### What is required
Copy out every line of the listing below word for word, without changing anything.

** BEGIN Exercise materials **

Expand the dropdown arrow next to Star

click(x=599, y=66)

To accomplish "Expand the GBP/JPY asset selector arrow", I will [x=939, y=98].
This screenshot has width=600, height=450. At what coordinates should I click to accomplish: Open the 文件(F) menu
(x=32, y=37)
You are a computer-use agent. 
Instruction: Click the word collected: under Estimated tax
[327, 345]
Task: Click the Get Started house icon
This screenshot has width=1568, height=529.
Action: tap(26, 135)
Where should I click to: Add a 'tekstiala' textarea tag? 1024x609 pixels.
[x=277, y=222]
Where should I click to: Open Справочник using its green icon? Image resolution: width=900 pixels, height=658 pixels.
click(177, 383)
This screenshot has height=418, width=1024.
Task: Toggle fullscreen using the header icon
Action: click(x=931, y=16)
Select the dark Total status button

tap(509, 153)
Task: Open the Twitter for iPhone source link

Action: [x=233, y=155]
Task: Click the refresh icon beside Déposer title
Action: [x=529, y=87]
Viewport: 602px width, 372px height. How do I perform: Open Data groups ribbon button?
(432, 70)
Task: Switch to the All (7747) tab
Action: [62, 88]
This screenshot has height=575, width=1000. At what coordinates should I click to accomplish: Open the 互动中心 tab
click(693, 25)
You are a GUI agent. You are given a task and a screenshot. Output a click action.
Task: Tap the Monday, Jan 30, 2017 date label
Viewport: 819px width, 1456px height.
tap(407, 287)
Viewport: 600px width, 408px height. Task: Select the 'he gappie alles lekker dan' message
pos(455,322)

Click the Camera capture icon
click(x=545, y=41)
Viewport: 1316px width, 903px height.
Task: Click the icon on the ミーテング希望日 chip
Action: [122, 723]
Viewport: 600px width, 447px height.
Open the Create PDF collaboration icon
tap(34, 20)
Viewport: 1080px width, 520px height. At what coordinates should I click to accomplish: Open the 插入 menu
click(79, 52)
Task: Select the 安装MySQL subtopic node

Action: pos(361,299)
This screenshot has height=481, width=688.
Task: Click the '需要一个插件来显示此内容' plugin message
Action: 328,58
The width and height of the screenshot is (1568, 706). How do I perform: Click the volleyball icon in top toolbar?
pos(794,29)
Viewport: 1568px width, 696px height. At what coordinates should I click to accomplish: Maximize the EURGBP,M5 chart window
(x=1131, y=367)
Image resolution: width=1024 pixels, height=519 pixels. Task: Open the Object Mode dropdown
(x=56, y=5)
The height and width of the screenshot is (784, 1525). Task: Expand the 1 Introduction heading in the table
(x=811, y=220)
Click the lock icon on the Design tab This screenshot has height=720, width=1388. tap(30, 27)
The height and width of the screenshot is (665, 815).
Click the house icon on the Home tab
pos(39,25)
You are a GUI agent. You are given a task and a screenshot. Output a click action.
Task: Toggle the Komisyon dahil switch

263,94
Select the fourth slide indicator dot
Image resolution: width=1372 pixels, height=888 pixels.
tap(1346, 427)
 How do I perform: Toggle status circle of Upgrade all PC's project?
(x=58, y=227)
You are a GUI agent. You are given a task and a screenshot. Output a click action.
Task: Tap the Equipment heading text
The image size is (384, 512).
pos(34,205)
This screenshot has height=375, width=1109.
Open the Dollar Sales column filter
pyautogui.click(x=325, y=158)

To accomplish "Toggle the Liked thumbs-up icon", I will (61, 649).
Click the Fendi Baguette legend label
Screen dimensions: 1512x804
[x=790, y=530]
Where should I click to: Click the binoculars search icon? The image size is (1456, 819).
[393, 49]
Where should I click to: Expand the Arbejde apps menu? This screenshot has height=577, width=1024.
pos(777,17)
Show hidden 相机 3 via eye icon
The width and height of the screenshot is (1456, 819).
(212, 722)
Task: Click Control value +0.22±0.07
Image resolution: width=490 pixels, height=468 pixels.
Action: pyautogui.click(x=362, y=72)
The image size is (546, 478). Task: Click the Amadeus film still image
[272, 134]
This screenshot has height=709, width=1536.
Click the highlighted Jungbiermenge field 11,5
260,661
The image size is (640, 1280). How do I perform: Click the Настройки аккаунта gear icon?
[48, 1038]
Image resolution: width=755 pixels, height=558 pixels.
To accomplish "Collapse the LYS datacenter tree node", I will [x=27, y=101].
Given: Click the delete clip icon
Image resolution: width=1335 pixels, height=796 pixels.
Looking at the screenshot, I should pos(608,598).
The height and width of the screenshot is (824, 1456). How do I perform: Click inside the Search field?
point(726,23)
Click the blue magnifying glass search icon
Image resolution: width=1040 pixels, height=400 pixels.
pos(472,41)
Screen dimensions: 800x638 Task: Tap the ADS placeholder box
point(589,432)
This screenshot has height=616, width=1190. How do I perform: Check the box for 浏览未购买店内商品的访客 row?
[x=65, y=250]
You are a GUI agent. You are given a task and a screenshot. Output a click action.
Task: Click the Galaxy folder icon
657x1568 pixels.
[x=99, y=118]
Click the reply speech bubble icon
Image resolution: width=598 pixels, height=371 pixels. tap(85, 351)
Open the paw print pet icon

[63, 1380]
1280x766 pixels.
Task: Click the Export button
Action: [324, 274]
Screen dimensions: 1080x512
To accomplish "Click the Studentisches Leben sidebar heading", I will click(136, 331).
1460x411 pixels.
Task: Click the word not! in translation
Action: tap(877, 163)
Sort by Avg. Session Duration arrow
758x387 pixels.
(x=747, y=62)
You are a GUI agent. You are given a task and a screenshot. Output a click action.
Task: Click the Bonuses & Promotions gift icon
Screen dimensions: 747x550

** END Exercise materials **

### Output of the exercise
Expand the dropdown arrow next to Star

click(x=599, y=66)

To accomplish "Expand the GBP/JPY asset selector arrow", I will [x=939, y=98].
This screenshot has width=600, height=450. At what coordinates should I click to accomplish: Open the 文件(F) menu
(x=32, y=37)
You are a computer-use agent. 
Instruction: Click the word collected: under Estimated tax
[327, 345]
Task: Click the Get Started house icon
This screenshot has width=1568, height=529.
Action: tap(26, 135)
Where should I click to: Add a 'tekstiala' textarea tag? 1024x609 pixels.
[x=277, y=222]
Where should I click to: Open Справочник using its green icon? Image resolution: width=900 pixels, height=658 pixels.
click(177, 383)
This screenshot has height=418, width=1024.
Task: Toggle fullscreen using the header icon
Action: click(x=931, y=16)
Select the dark Total status button

tap(509, 153)
Task: Open the Twitter for iPhone source link

Action: [x=233, y=155]
Task: Click the refresh icon beside Déposer title
Action: [x=529, y=87]
Viewport: 602px width, 372px height. How do I perform: Open Data groups ribbon button?
(432, 70)
Task: Switch to the All (7747) tab
Action: [62, 88]
This screenshot has height=575, width=1000. At what coordinates should I click to accomplish: Open the 互动中心 tab
click(693, 25)
You are a GUI agent. You are given a task and a screenshot. Output a click action.
Task: Tap the Monday, Jan 30, 2017 date label
Viewport: 819px width, 1456px height.
tap(407, 287)
Viewport: 600px width, 408px height. Task: Select the 'he gappie alles lekker dan' message
pos(455,322)

Click the Camera capture icon
click(x=545, y=41)
Viewport: 1316px width, 903px height.
Task: Click the icon on the ミーテング希望日 chip
Action: [122, 723]
Viewport: 600px width, 447px height.
Open the Create PDF collaboration icon
tap(34, 20)
Viewport: 1080px width, 520px height. At what coordinates should I click to accomplish: Open the 插入 menu
click(79, 52)
Task: Select the 安装MySQL subtopic node

Action: pos(361,299)
This screenshot has height=481, width=688.
Task: Click the '需要一个插件来显示此内容' plugin message
Action: 328,58
The width and height of the screenshot is (1568, 706). How do I perform: Click the volleyball icon in top toolbar?
pos(794,29)
Viewport: 1568px width, 696px height. At what coordinates should I click to accomplish: Maximize the EURGBP,M5 chart window
(x=1131, y=367)
Image resolution: width=1024 pixels, height=519 pixels. Task: Open the Object Mode dropdown
(x=56, y=5)
The height and width of the screenshot is (784, 1525). Task: Expand the 1 Introduction heading in the table
(x=811, y=220)
Click the lock icon on the Design tab This screenshot has height=720, width=1388. tap(30, 27)
The height and width of the screenshot is (665, 815).
Click the house icon on the Home tab
pos(39,25)
You are a GUI agent. You are given a task and a screenshot. Output a click action.
Task: Toggle the Komisyon dahil switch

263,94
Select the fourth slide indicator dot
Image resolution: width=1372 pixels, height=888 pixels.
tap(1346, 427)
 How do I perform: Toggle status circle of Upgrade all PC's project?
(x=58, y=227)
You are a GUI agent. You are given a task and a screenshot. Output a click action.
Task: Tap the Equipment heading text
The image size is (384, 512).
pos(34,205)
This screenshot has height=375, width=1109.
Open the Dollar Sales column filter
pyautogui.click(x=325, y=158)

To accomplish "Toggle the Liked thumbs-up icon", I will (61, 649).
Click the Fendi Baguette legend label
Screen dimensions: 1512x804
[x=790, y=530]
Where should I click to: Click the binoculars search icon? The image size is (1456, 819).
[393, 49]
Where should I click to: Expand the Arbejde apps menu? This screenshot has height=577, width=1024.
pos(777,17)
Show hidden 相机 3 via eye icon
The width and height of the screenshot is (1456, 819).
(212, 722)
Task: Click Control value +0.22±0.07
Image resolution: width=490 pixels, height=468 pixels.
Action: pyautogui.click(x=362, y=72)
The image size is (546, 478). Task: Click the Amadeus film still image
[272, 134]
This screenshot has height=709, width=1536.
Click the highlighted Jungbiermenge field 11,5
260,661
The image size is (640, 1280). How do I perform: Click the Настройки аккаунта gear icon?
[48, 1038]
Image resolution: width=755 pixels, height=558 pixels.
To accomplish "Collapse the LYS datacenter tree node", I will [x=27, y=101].
Given: Click the delete clip icon
Image resolution: width=1335 pixels, height=796 pixels.
Looking at the screenshot, I should pos(608,598).
The height and width of the screenshot is (824, 1456). How do I perform: Click inside the Search field?
point(726,23)
Click the blue magnifying glass search icon
Image resolution: width=1040 pixels, height=400 pixels.
pos(472,41)
Screen dimensions: 800x638 Task: Tap the ADS placeholder box
point(589,432)
This screenshot has height=616, width=1190. How do I perform: Check the box for 浏览未购买店内商品的访客 row?
[x=65, y=250]
You are a GUI agent. You are given a task and a screenshot. Output a click action.
Task: Click the Galaxy folder icon
657x1568 pixels.
[x=99, y=118]
Click the reply speech bubble icon
Image resolution: width=598 pixels, height=371 pixels. tap(85, 351)
Open the paw print pet icon

[63, 1380]
1280x766 pixels.
Task: Click the Export button
Action: [324, 274]
Screen dimensions: 1080x512
To accomplish "Click the Studentisches Leben sidebar heading", I will click(136, 331).
1460x411 pixels.
Task: Click the word not! in translation
Action: tap(877, 163)
Sort by Avg. Session Duration arrow
758x387 pixels.
(x=747, y=62)
You are a GUI agent. You are given a task and a screenshot. Output a click action.
Task: Click the Bonuses & Promotions gift icon
Screen dimensions: 747x550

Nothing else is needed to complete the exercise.